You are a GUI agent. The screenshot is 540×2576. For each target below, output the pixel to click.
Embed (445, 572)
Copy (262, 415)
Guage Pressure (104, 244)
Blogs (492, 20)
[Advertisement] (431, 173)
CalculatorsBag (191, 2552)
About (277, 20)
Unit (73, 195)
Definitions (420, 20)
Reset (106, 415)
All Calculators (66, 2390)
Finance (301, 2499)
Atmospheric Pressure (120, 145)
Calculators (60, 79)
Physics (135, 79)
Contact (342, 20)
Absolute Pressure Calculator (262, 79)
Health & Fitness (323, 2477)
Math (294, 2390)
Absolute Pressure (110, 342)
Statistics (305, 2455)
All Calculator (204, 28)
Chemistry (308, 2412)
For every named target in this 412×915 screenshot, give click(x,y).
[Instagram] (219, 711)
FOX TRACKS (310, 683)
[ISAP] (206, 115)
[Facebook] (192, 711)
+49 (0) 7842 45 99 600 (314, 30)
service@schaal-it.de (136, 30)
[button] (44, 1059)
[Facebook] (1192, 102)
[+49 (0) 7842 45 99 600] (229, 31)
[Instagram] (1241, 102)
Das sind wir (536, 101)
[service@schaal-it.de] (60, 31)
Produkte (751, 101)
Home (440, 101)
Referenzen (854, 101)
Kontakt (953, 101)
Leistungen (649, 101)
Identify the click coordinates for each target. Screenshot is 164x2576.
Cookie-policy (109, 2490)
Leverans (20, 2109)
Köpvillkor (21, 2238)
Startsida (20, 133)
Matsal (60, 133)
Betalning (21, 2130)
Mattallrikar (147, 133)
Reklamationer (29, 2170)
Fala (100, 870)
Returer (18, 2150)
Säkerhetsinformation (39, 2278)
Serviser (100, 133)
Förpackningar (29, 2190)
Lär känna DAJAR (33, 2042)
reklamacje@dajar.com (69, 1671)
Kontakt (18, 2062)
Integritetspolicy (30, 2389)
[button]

--------------------------------

**WHAT TO DO**
Starting at the line that has "Absolute Pressure (110, 342)" in the records above, restate word for word every line until the one that has "Kontakt (18, 2062)", and include that one as well.

**ANSWER SECTION**
Absolute Pressure (110, 342)
Statistics (305, 2455)
All Calculator (204, 28)
Chemistry (308, 2412)
For every named target in this 412×915 screenshot, give click(x,y).
[Instagram] (219, 711)
FOX TRACKS (310, 683)
[ISAP] (206, 115)
[Facebook] (192, 711)
+49 (0) 7842 45 99 600 (314, 30)
service@schaal-it.de (136, 30)
[button] (44, 1059)
[Facebook] (1192, 102)
[+49 (0) 7842 45 99 600] (229, 31)
[Instagram] (1241, 102)
Das sind wir (536, 101)
[service@schaal-it.de] (60, 31)
Produkte (751, 101)
Home (440, 101)
Referenzen (854, 101)
Kontakt (953, 101)
Leistungen (649, 101)
Identify the click coordinates for each target. Screenshot is 164x2576.
Cookie-policy (109, 2490)
Leverans (20, 2109)
Köpvillkor (21, 2238)
Startsida (20, 133)
Matsal (60, 133)
Betalning (21, 2130)
Mattallrikar (147, 133)
Reklamationer (29, 2170)
Fala (100, 870)
Returer (18, 2150)
Säkerhetsinformation (39, 2278)
Serviser (100, 133)
Förpackningar (29, 2190)
Lär känna DAJAR (33, 2042)
reklamacje@dajar.com (69, 1671)
Kontakt (18, 2062)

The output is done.